The story of Susan McDougal and Eugene "Pat" Harris is pouring forth from the witness stand of a Santa Monica courtroom, sounding for all the world like a country song for a jaded, post-feminist era.
He wooed her, he won her, and now, even as the long arm of the law tries to reach between them, he's standing by her.
McDougal is on trial, accused of embezzling more than $150,000 from conductor Zubin Mehta and his wife, Nancy, during the three years she worked for them. Harris testified this week as a character witness for the defense, vouching for McDougal's integrity.
No, he told a prosecutor during cross-examination, her federal mail fraud conviction in the Whitewater case didn't make him think less of her. It made him proud. No, she did not pad her resume; on the contrary, she "dumbed it down." And, no, it never occurred to him that she might be less smitten with him than he is with her.
McDougal could take the stand in her own defense as early as today. Harris, her fiance, has paved the way, telling the jury how they met, fell in love, and how Susan, as the defense maintains, eventually fell under the sway of Nancy Mehta, described as a wealthy, controlling woman who became obsessed with her.
When McDougal and Harris first met in Arkansas 16 years ago, McDougal was married to James B. McDougal, the boss at the former Madison Guarantee Savings & Loan. As the marriage hit the rocks, the steady, baby-faced real estate salesman was there to rescue her.
By 1987, McDougal and Harris were a couple.

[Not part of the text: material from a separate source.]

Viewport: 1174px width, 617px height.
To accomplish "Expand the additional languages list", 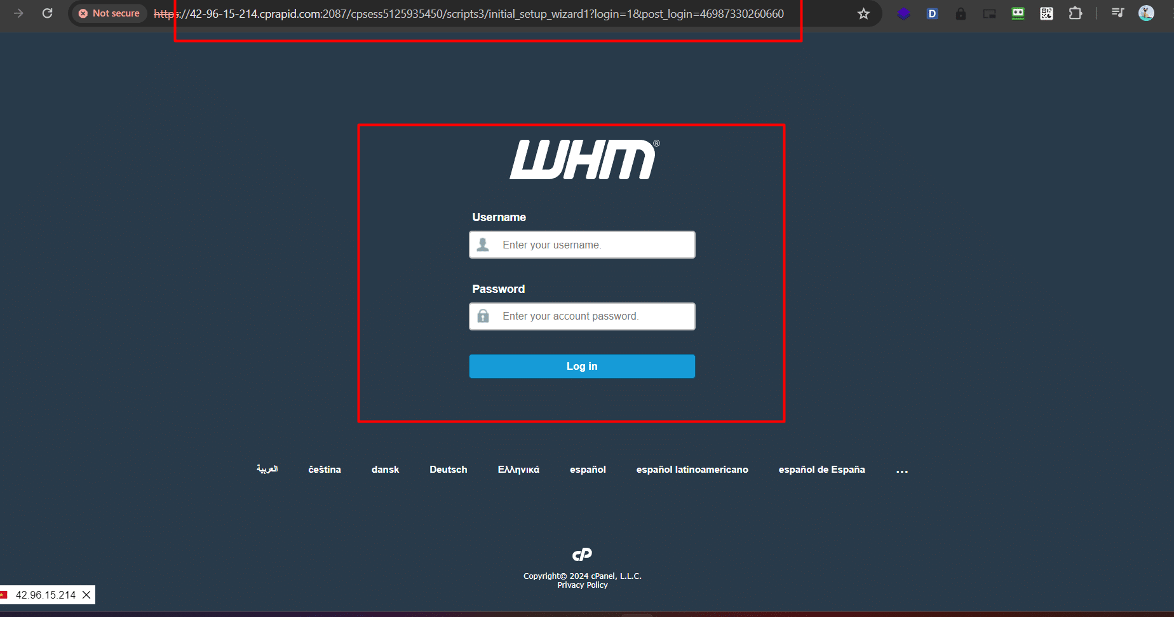I will point(902,470).
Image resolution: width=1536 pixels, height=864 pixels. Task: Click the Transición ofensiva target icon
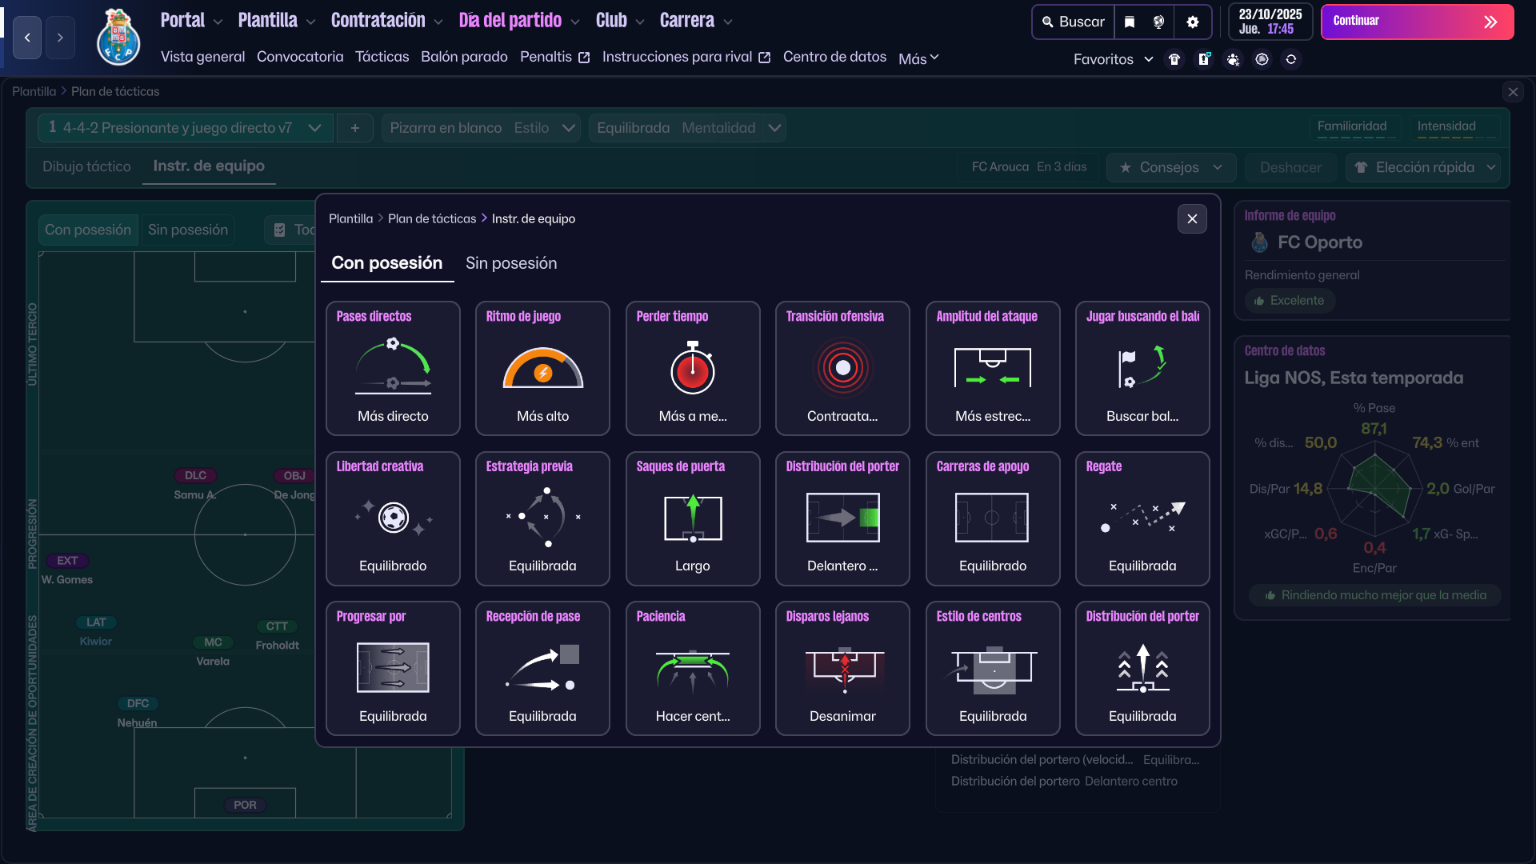842,368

A year later, they came to California to make a fresh start.
And that was how first he, and then she, came to work for Nancy Mehta. What Susan McDougal did with the books and credit cards while under Mehta's employment lies at the center of this drama.
Lavishing Her With Praise
The trial has provided Harris, now balding and bespectacled at 40, yet another opportunity to ride to McDougal's rescue. In his testimony, he not only emphasized McDougal's good traits, he told the story of the friendship between Mehta and McDougal that began innocently, with two women growing close, "like sisters," and ended in acrimony.
Harris gushed about McDougal's loyalty. It kept her working as Mehta's bookkeeper longer than she should have, Harris said, because she feared that Mehta, who was having marital problems, would commit suicide if she left.

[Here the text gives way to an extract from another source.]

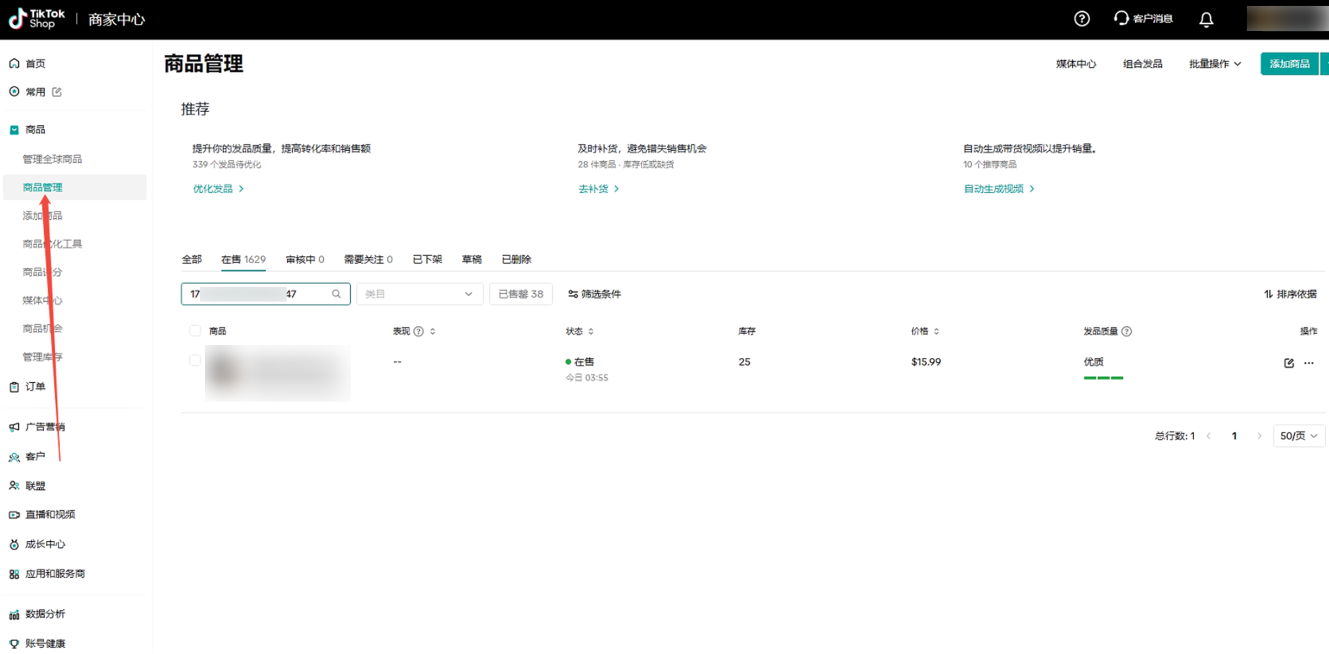The image size is (1329, 654).
Task: Check the select-all header checkbox
Action: 195,331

"You have to know Susan," he told jurors. "She's got an incredible sense of loyalty."
Few could argue the point. After all, McDougal chose to spend more than a year in jail rather than tell a grand jury about her Whitewater land deal business partners, Bill and Hillary Rodham Clinton.
Harris is no slouch in the loyalty department, either. His relationship with McDougal has been tested by years of adversity, with no end in sight. Another trial, stemming from a possible obstruction of justice in the Whitewater probe, and perhaps more jail time are in her future.
Still, Harris is standing by his woman.
He has taken his seat each day directly behind McDougal, fetching documents and lending support. He has endured the sting of Mehta's testimony that McDougal had at times wavered about marrying him.
Their engagement, six years and counting, is longer than some marriages. And yet, at the trial McDougal and Harris act like love-birds. They stroll hand-in-hand out the front door of the courthouse, often stopping on the steps to embrace.
For the past several days, Harris has tried in his testimony to counter the prosecution's portrayal of McDougal as a high-living con artist who charmed the Mehtas, then fleeced them.
It began when Harris was hired by Mehta to run her five Westside properties. Since Harris had law school plans, he gave only a one-year commitment. He started work in July 1988.
From the beginning, he said, there were problems. Mehta was detail-oriented and very involved in the daily business affairs, but her finances were disorganized, he said. Once, he said, she offered a $5,000 raise and a year's pay in advance, then backed out on the promise a few days later.
A year after Harris went to work for the Mehtas, McDougal took over for him. He quit to go to law school, but changed his plans when he didn't get into the school he wanted. He worked for a while in the San Fernando Valley where, he says, Nancy Mehta set the couple up in a house in Encino, lending them the deposit money. That $6,000 is among the funds McDougal is alleged to have stolen, even though she says she paid it back--with interest.
Mehta, meanwhile, said on the witness stand that she never loaned money to her staff, even though other testimony indicates she gave the butler a loan to help him pay off his credit cards.
When Harris entered law school at the University of Michigan in August 1990, the couple decided that McDougal should stay behind for the first year since he would be preoccupied with his studies.
Mehta, whose husband had asked for a divorce the year McDougal started working for her, "kinda clung on to Susan," Harris said.